Entries supplied →
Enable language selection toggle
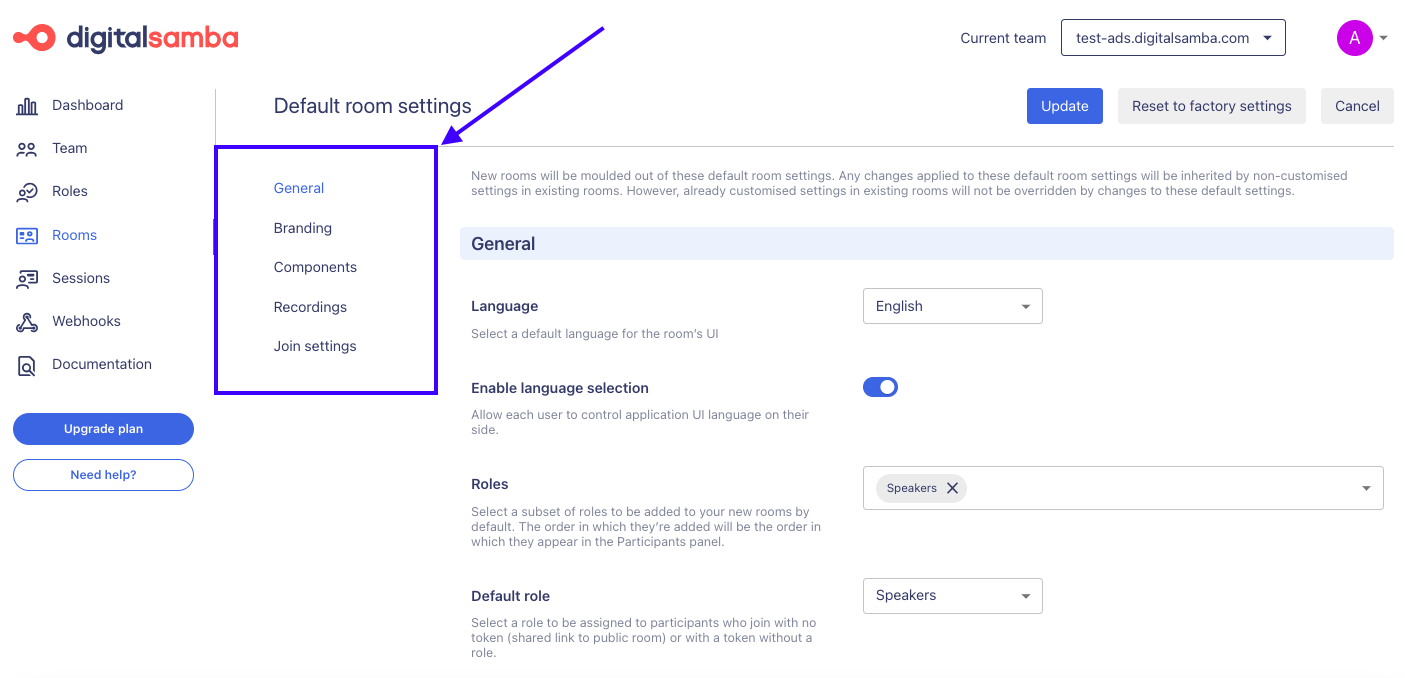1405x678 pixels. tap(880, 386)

--

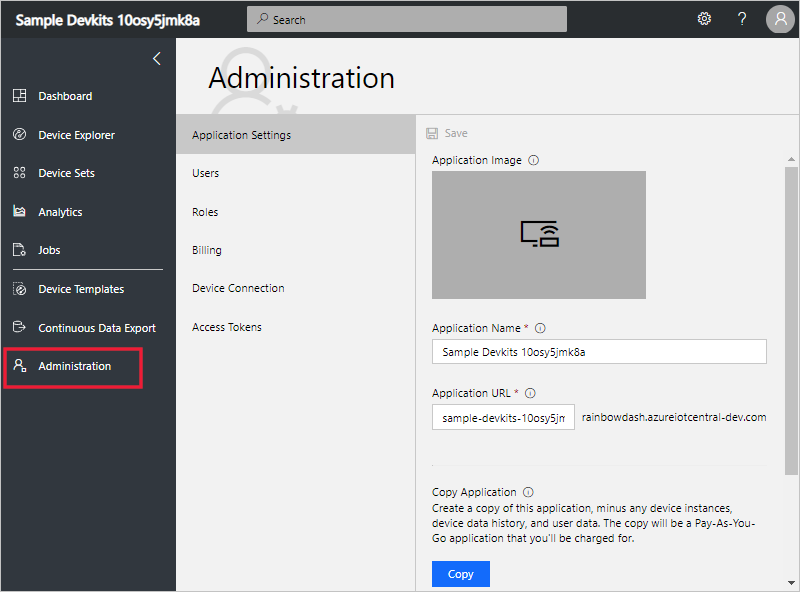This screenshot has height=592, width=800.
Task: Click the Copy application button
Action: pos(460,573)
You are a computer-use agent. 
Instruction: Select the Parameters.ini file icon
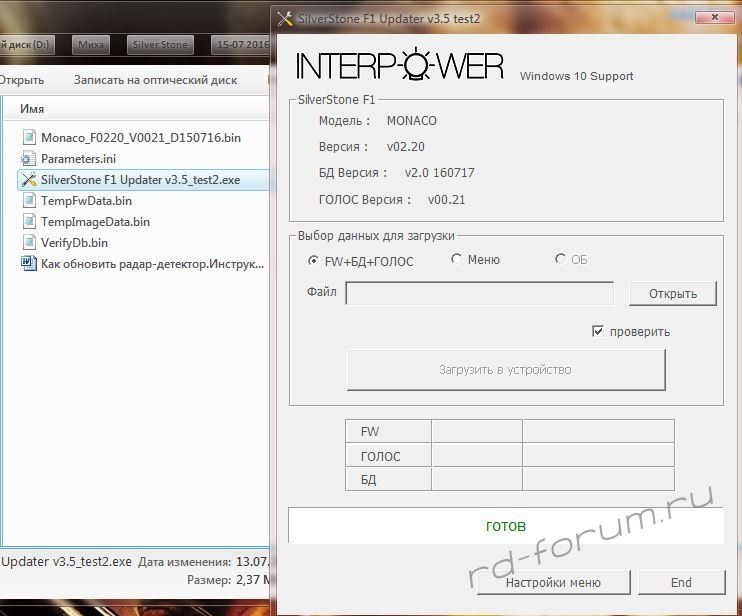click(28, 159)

Task to complete → Starting at the line containing "You are a computer-use agent." and stopping after the line containing "click(28, 159)", write out those entries again with "file icon" swapped for "document icon" and nothing else changed. Omit the pictures.

Solved exercise →
You are a computer-use agent. 
Instruction: Select the Parameters.ini document icon
click(28, 159)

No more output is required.